Our programs are designed for emerging and professional artists and craftsmen. They typically work with glass, metal, wood, fiber, clay or stone. Our members span generations from founding members (we have several Living Treasures on our roster) to students in art school. The raku program has a youth component and we have watched a generation of budding potters grow up. We take seriously our commitment to reach artist across the state and are the only arts organization to send our jurors to the neighbor islands to select work for our annual exhibition. We plan workshops on neighbor islands each year. On average, 20% or our membership (300+/-) are from the neighbor islands.

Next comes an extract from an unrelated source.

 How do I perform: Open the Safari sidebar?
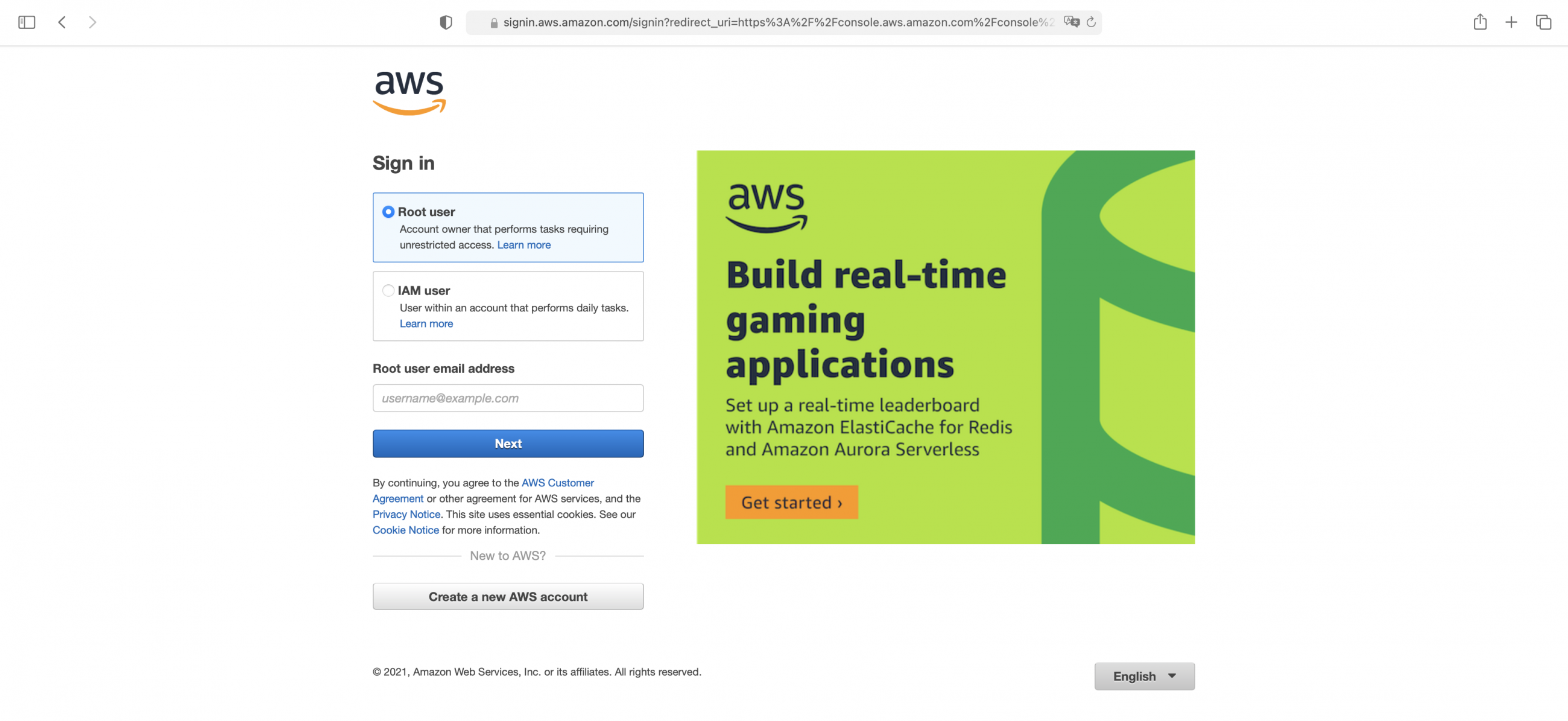point(26,22)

Our events are important to the community because they bring knowledge and skill to artists and audience across the Hawaiian Islands about craft in a variety of mediums. Our Annual Statewide Juried Exhibition is the ONLY exhibition that is truly statewide and includes all craft mediums. Our workshops and exhibits are highly anticipated by our members and supporters every year because of the professionalism of the instructors as well as the high quality of the craft exhibited. We strive to bring teachers and jurors from the mainland to bring fresh talents skills and perspectives to our islands. Everyone gains from the experience and it goes both ways Teachers and juror return home with a newly realized appreciation of the fine craft and passionate artists in Hawaii. This knowledge has sometimes opened up new venues for HC artists to exhibit and sell their work. Living so far from other counties and the mainland is important we do not succumb to insularity, but reach out and provide educational programs and exhibition to artist and the public all across Hawaii Art and creativity reach across languages cultures and people of all ages to generate conversion and provide fresh perspective 

For our 2014 programs we provided 634 artist experiences to approximately 250 individual artists. Because our programs are at popular arts venues such as the Honolulu Museum of Art, we reached just over 20,000 members of the public.